━━ DATA SUPPLIED

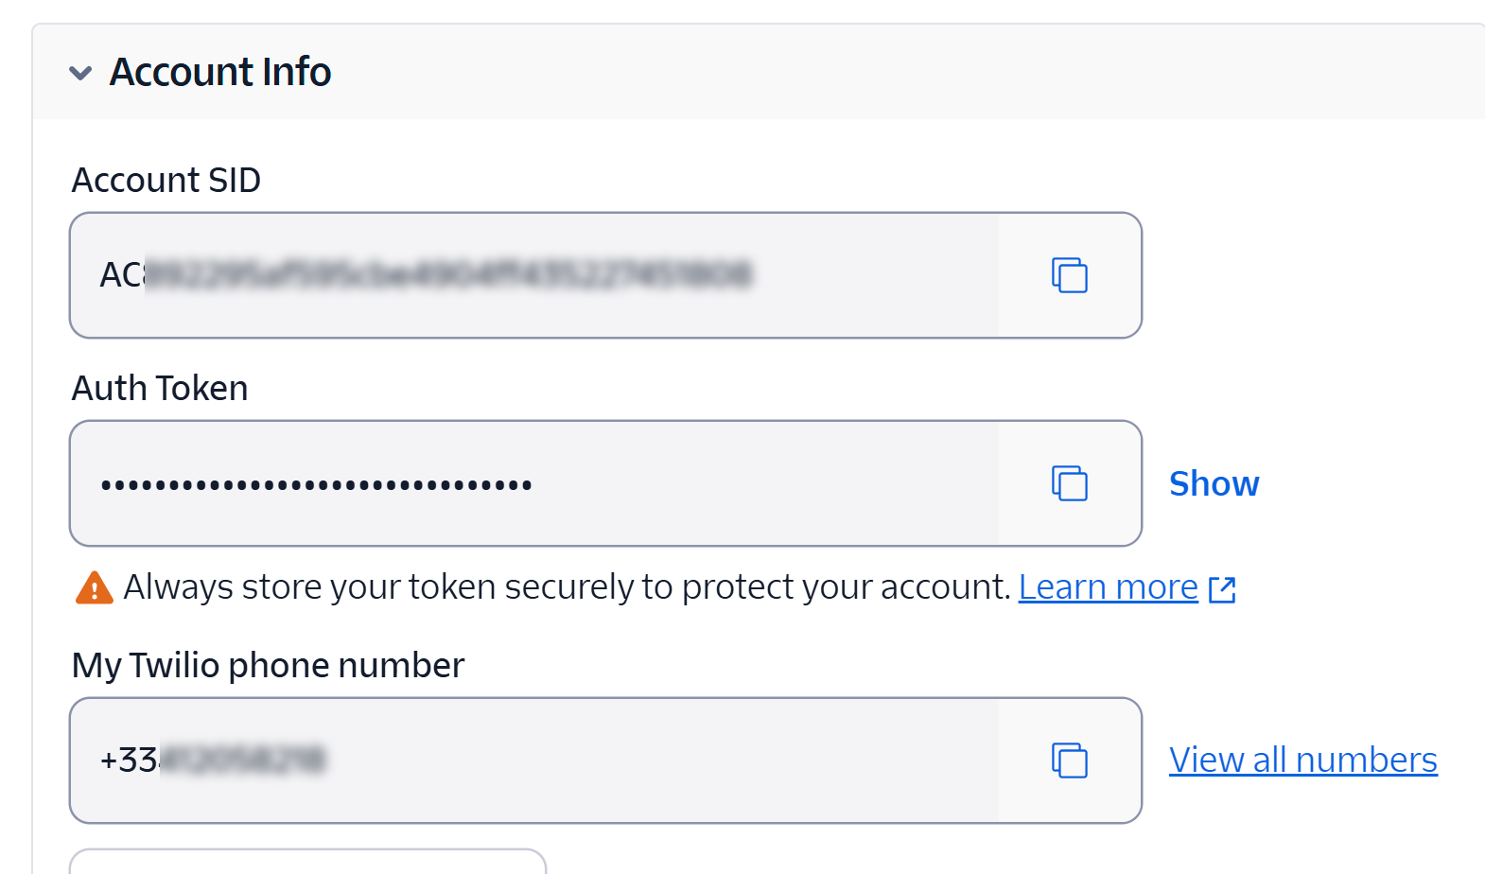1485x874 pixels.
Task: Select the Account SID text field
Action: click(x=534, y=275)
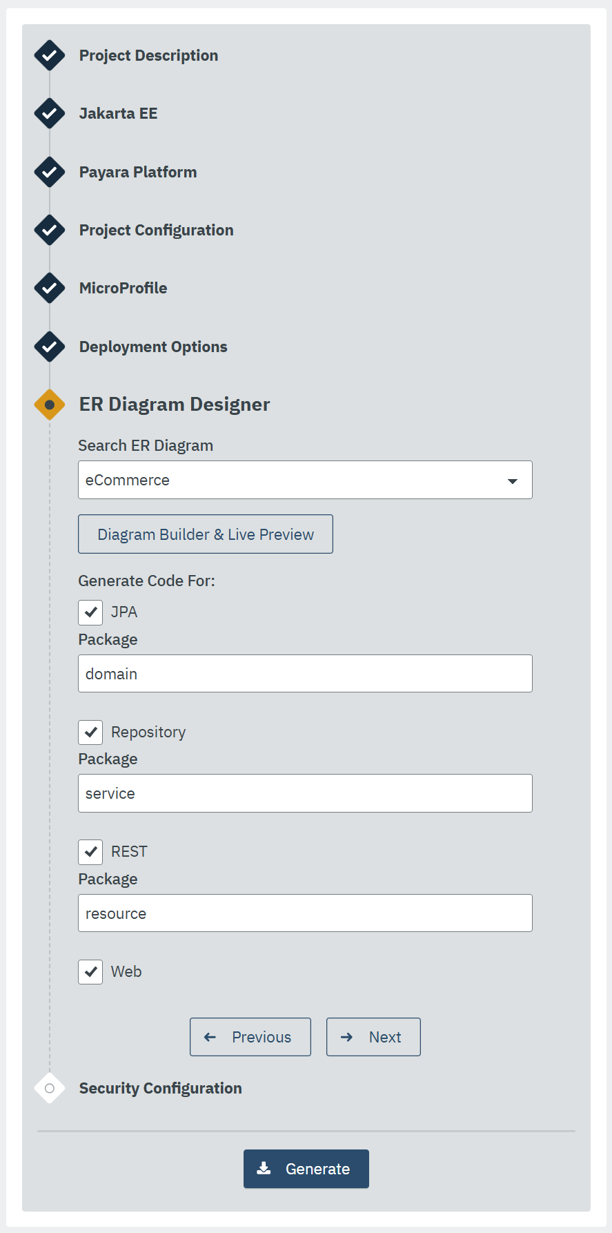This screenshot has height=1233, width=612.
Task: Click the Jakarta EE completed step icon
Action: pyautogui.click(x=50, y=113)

━━━━

# WHAT YOU WILL DO
Please copy both items above word for word, leaving out the pictures.

# EXERCISE RESPONSE
1485x874 pixels.
Task: Select the Account SID text field
Action: click(x=534, y=275)
This screenshot has height=1233, width=612.
Task: Click the Jakarta EE completed step icon
Action: pyautogui.click(x=50, y=113)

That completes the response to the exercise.